Crypto-Christianity has been one of the most intriguing and controversial yet academically understudied issues in Ottoman history. In the aftermath of 1856 Reform Edict [Islahat Fermanı], which sanctioned the Ottoman center to overlook if not to abolish Apostasy Law, several crypto-Christian groups appealed for official recognition of their hidden creeds in different corners of the empire. Despite their spatial, cultural, linguistic and religious variations, what deemed these groups akin was their claim of having pursued religious dualism for an unknown period of time under Ottoman Muslim rule. Diametrically opposing their inner, authentic, and secret Christian rites to the practice of outwardly, fake, and public Islam, these groups pleaded to be given the chance to be their true selves by reverting to Christianity. Among those, the crypto-Christians of Trabzon known as Kurumlus in the environs of Kurum, Torul, and Gümüşhane, Maçkalıs in Maçka, and İstavris in Akdağ Madeni engaged in the longest and most resilient struggle to renounce Islam and gain recognition and official status as Orthodox Christians in the last full century of the empire. Yet, with the exception of two very brief periods, they were neither legally registered, nor accepted as full Christians. Instead, chaos, ambivalence and fear remained integral to imaginations about Pontic crypto-Christians whose phantom presences have haunted post-imperial nationalisms. For Greek nationalists, these dualist communities symbolized the uprising of an enslaved Greek ethnie. For Ottoman government and later on Turkish nationalists, this was case apostasy-cum treason in the midst of homeland.

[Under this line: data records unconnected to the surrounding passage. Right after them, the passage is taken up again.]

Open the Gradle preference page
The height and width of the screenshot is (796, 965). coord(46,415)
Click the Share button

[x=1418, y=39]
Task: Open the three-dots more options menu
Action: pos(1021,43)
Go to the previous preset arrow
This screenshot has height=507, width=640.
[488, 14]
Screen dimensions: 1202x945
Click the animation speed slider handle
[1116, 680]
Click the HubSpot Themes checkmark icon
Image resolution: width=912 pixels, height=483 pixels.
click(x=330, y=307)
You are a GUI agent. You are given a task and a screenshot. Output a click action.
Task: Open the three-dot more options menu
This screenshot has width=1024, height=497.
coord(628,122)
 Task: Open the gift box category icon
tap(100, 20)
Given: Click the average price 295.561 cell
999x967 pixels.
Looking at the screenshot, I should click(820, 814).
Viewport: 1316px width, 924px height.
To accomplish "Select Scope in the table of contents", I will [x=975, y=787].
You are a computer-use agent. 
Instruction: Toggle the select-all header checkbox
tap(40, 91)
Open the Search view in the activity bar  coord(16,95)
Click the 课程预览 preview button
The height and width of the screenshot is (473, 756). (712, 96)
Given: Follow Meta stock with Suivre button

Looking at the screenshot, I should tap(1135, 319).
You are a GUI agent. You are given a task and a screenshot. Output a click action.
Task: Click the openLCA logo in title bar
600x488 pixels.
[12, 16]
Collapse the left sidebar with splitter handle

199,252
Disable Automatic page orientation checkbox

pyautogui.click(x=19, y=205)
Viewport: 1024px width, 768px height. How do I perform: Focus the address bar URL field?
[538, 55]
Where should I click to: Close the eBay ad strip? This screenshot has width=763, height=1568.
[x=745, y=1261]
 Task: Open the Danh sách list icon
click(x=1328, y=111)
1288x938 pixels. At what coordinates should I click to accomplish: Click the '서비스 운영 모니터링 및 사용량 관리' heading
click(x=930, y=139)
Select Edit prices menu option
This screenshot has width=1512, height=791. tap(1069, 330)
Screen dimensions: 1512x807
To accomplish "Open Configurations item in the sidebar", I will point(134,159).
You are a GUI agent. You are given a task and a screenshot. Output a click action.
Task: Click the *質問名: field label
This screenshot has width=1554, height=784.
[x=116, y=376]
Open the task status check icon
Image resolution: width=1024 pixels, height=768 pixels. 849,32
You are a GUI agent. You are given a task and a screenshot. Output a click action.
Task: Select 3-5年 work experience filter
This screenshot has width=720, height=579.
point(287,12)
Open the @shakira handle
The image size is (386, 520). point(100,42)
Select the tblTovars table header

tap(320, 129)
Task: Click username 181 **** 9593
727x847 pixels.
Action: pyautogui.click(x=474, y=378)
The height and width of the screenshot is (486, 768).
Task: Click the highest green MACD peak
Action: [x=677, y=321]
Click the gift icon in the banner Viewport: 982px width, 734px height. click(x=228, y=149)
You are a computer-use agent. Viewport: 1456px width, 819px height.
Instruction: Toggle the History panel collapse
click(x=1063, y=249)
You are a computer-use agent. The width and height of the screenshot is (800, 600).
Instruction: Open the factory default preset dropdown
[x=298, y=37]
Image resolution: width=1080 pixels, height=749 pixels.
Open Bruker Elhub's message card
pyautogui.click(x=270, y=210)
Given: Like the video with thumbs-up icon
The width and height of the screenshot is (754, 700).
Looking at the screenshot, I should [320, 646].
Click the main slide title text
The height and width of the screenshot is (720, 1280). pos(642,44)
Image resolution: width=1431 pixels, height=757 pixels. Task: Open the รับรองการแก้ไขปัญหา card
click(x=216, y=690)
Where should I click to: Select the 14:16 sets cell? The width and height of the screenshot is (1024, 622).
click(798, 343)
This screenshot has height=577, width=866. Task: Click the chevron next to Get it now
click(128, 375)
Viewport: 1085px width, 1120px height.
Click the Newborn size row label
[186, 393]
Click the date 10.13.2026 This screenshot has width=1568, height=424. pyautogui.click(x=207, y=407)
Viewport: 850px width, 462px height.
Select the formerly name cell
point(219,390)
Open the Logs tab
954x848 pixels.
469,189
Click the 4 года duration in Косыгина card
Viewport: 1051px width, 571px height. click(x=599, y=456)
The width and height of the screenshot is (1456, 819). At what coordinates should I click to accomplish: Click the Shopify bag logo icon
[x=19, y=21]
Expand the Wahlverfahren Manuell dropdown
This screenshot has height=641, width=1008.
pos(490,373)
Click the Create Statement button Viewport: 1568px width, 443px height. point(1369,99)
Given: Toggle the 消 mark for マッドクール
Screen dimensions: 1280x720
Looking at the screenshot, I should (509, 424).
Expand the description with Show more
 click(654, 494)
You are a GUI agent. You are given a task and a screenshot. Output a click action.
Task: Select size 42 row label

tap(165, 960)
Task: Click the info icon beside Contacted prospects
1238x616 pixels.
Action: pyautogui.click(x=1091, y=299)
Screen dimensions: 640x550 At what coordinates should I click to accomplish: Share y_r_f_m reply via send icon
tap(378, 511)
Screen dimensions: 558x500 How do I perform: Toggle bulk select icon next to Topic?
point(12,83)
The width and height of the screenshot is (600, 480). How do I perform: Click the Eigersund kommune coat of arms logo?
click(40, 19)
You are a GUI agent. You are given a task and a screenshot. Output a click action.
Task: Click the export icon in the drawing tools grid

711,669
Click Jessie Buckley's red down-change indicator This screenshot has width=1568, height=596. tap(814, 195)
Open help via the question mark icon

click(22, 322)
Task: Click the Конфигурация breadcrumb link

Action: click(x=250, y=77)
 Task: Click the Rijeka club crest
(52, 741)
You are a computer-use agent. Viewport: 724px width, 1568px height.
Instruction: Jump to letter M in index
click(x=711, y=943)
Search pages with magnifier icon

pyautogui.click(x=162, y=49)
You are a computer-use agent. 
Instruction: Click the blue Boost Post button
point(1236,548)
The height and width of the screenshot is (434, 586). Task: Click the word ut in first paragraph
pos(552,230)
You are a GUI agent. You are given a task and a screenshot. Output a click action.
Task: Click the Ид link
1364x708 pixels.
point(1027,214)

 Positioning itself against these nationalist narratives and drawing on documents from Ottoman, British, Greek, Patriarchate and missionary archives and publications, this presentation will first shed light on the microcosm of Crypto-Christianity as it was experienced in the environs of Trabzon and then explore the trajectory of re-Christianization struggle as the empire was crumbling.  Using a strictly bottom-up methodology, this research seeks to answer one fundamental question: At what point and why living a crypto-Christian life became neither desirable nor tenable for these communities? Answering this question requires exploring Kurumlu and Istavri communities’ myriad and sometimes counter-intuitive survival strategies, their many identities, different professions, languages, and homes between Russia and Ottoman empires.  In so doing, it invites us to rethink often taken for granted notions about ethno-religious identities, coexistence, and confessionalism on the one hand, changing limits of the state and its ideology on the other, in the long nineteenth century of the Ottoman Empire. 

Zeynep Türkyilmaz received her Ph.D. from the Department of History at the University of California at Los Angeles (UCLA) in 2009.  Her dissertation, "Anxieties of Conversion: Missionaries, State and Heterodox Communities in the Late Ottoman Empire," is based on intensive research conducted in Ottoman, British, and several American missionary archives, and involved, Kizilbash Alevis, Nusayri- Alawites and the Crypto Christians of Pontus. She was an Andrew W. Mellon Foundation Sawyer Seminar Postdoctoral at UNC-Chapel Hill between 2009-2010 and Europe in the Middle East/ The Middle East in Europe Seminar Postdoctoral Fellow at Wissenschaftskolleg zu Berlin between 2010-2011. She worked at the Dartmouth College as an assistant professor of history between 2011 and 2016. She is currently a research fellow of Academy in Exile at Forum Transregionale Studien in Berlin. She currently is working on two projects, one on Ezidis from the Ottoman Empire to the nation-sate and second on the Pontus Question, from 1916 onwards. Her research and teaching interests include state-formation, gender, nationalism, colonialism, religious communities with a focus on heterodoxy and missionary work in the Middle East from 1800 to the present.